==== Raw data ====

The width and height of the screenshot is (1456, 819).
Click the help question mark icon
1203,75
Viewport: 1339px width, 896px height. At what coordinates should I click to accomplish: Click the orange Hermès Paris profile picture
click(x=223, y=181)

====

Word for word, extract all the records.

Written response
The width and height of the screenshot is (1456, 819).
Click the help question mark icon
1203,75
Viewport: 1339px width, 896px height. At what coordinates should I click to accomplish: Click the orange Hermès Paris profile picture
click(x=223, y=181)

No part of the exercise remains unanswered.